[To do] Retype every record below exactly as it is written.

[Data section]
____________________

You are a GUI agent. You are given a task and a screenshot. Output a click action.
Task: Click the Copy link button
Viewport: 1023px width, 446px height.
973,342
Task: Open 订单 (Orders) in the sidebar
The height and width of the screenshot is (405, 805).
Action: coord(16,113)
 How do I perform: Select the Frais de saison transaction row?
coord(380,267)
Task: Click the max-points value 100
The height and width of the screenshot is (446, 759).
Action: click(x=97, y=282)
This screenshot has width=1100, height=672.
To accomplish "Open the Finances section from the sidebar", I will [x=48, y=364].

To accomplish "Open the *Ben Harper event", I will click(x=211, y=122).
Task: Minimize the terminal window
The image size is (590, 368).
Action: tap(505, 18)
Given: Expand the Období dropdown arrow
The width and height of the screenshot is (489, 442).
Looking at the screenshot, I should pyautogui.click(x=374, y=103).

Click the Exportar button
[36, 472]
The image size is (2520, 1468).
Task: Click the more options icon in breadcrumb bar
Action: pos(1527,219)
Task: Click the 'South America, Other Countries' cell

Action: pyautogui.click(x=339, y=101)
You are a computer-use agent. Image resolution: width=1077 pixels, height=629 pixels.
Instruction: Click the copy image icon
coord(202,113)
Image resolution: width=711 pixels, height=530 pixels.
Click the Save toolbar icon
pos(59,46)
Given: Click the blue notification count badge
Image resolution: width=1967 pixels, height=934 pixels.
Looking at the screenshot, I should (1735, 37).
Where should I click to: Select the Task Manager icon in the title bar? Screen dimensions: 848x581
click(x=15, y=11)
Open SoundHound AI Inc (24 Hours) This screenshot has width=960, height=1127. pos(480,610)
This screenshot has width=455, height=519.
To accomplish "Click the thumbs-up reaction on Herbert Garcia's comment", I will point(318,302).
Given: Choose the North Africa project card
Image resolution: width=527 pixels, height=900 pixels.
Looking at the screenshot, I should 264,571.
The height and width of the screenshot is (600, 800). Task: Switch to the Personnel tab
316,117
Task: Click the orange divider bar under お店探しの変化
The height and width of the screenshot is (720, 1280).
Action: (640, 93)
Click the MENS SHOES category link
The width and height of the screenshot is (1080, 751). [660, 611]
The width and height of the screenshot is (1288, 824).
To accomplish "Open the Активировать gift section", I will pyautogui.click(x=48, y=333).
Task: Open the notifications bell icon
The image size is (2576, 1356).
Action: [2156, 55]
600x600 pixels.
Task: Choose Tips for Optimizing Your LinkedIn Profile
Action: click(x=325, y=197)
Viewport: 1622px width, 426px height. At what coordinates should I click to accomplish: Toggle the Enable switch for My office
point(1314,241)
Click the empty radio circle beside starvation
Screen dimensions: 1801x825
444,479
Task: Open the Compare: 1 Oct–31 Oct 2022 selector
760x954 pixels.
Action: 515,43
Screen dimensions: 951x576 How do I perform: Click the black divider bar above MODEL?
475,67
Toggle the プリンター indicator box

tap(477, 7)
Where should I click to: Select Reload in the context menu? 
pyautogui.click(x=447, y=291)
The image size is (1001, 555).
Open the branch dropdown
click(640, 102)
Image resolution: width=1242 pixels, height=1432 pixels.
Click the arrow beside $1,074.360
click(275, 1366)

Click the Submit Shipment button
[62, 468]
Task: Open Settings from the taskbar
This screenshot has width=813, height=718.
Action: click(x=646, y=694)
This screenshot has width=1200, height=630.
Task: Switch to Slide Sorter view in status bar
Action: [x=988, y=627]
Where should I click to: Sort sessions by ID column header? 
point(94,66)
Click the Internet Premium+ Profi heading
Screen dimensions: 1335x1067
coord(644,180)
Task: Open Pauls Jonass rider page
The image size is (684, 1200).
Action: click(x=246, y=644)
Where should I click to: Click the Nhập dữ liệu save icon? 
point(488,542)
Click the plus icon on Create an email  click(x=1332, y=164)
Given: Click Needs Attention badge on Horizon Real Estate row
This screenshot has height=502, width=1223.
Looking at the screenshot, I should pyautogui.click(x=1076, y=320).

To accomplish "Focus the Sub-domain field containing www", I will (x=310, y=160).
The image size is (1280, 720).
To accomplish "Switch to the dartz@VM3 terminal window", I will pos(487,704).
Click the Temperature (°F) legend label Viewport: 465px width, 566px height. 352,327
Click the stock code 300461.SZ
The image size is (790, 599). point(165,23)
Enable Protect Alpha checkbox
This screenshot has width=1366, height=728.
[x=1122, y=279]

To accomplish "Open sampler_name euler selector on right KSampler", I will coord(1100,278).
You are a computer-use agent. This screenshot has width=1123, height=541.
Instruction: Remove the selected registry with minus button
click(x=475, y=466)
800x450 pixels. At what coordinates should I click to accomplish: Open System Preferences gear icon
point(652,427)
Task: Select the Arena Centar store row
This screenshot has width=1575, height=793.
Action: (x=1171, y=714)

____________________

[Answer section]
You are a GUI agent. You are given a task and a screenshot. Output a click action.
Task: Click the Copy link button
Viewport: 1023px width, 446px height.
973,342
Task: Open 订单 (Orders) in the sidebar
The height and width of the screenshot is (405, 805).
Action: coord(16,113)
 How do I perform: Select the Frais de saison transaction row?
coord(380,267)
Task: Click the max-points value 100
The height and width of the screenshot is (446, 759).
Action: click(x=97, y=282)
This screenshot has width=1100, height=672.
To accomplish "Open the Finances section from the sidebar", I will [x=48, y=364].

To accomplish "Open the *Ben Harper event", I will click(x=211, y=122).
Task: Minimize the terminal window
The image size is (590, 368).
Action: tap(505, 18)
Given: Expand the Období dropdown arrow
The width and height of the screenshot is (489, 442).
Looking at the screenshot, I should pyautogui.click(x=374, y=103).

Click the Exportar button
[36, 472]
The image size is (2520, 1468).
Task: Click the more options icon in breadcrumb bar
Action: pos(1527,219)
Task: Click the 'South America, Other Countries' cell

Action: pyautogui.click(x=339, y=101)
You are a computer-use agent. Image resolution: width=1077 pixels, height=629 pixels.
Instruction: Click the copy image icon
coord(202,113)
Image resolution: width=711 pixels, height=530 pixels.
Click the Save toolbar icon
pos(59,46)
Given: Click the blue notification count badge
Image resolution: width=1967 pixels, height=934 pixels.
Looking at the screenshot, I should (1735, 37).
Where should I click to: Select the Task Manager icon in the title bar? Screen dimensions: 848x581
click(x=15, y=11)
Open SoundHound AI Inc (24 Hours) This screenshot has width=960, height=1127. pos(480,610)
This screenshot has width=455, height=519.
To accomplish "Click the thumbs-up reaction on Herbert Garcia's comment", I will point(318,302).
Given: Choose the North Africa project card
Image resolution: width=527 pixels, height=900 pixels.
Looking at the screenshot, I should 264,571.
The height and width of the screenshot is (600, 800). Task: Switch to the Personnel tab
316,117
Task: Click the orange divider bar under お店探しの変化
The height and width of the screenshot is (720, 1280).
Action: (640, 93)
Click the MENS SHOES category link
The width and height of the screenshot is (1080, 751). [660, 611]
The width and height of the screenshot is (1288, 824).
To accomplish "Open the Активировать gift section", I will pyautogui.click(x=48, y=333).
Task: Open the notifications bell icon
The image size is (2576, 1356).
Action: [2156, 55]
600x600 pixels.
Task: Choose Tips for Optimizing Your LinkedIn Profile
Action: click(x=325, y=197)
Viewport: 1622px width, 426px height. At what coordinates should I click to accomplish: Toggle the Enable switch for My office
point(1314,241)
Click the empty radio circle beside starvation
Screen dimensions: 1801x825
444,479
Task: Open the Compare: 1 Oct–31 Oct 2022 selector
760x954 pixels.
Action: 515,43
Screen dimensions: 951x576 How do I perform: Click the black divider bar above MODEL?
475,67
Toggle the プリンター indicator box

tap(477, 7)
Where should I click to: Select Reload in the context menu? 
pyautogui.click(x=447, y=291)
The image size is (1001, 555).
Open the branch dropdown
click(640, 102)
Image resolution: width=1242 pixels, height=1432 pixels.
Click the arrow beside $1,074.360
click(275, 1366)

Click the Submit Shipment button
[62, 468]
Task: Open Settings from the taskbar
This screenshot has width=813, height=718.
Action: click(x=646, y=694)
This screenshot has width=1200, height=630.
Task: Switch to Slide Sorter view in status bar
Action: [x=988, y=627]
Where should I click to: Sort sessions by ID column header? 
point(94,66)
Click the Internet Premium+ Profi heading
Screen dimensions: 1335x1067
coord(644,180)
Task: Open Pauls Jonass rider page
The image size is (684, 1200).
Action: click(x=246, y=644)
Where should I click to: Click the Nhập dữ liệu save icon? 
point(488,542)
Click the plus icon on Create an email  click(x=1332, y=164)
Given: Click Needs Attention badge on Horizon Real Estate row
This screenshot has height=502, width=1223.
Looking at the screenshot, I should pyautogui.click(x=1076, y=320).

To accomplish "Focus the Sub-domain field containing www", I will (x=310, y=160).
The image size is (1280, 720).
To accomplish "Switch to the dartz@VM3 terminal window", I will pos(487,704).
Click the Temperature (°F) legend label Viewport: 465px width, 566px height. 352,327
Click the stock code 300461.SZ
The image size is (790, 599). point(165,23)
Enable Protect Alpha checkbox
This screenshot has width=1366, height=728.
[x=1122, y=279]

To accomplish "Open sampler_name euler selector on right KSampler", I will coord(1100,278).
You are a computer-use agent. This screenshot has width=1123, height=541.
Instruction: Remove the selected registry with minus button
click(x=475, y=466)
800x450 pixels. At what coordinates should I click to accomplish: Open System Preferences gear icon
point(652,427)
Task: Select the Arena Centar store row
This screenshot has width=1575, height=793.
Action: (x=1171, y=714)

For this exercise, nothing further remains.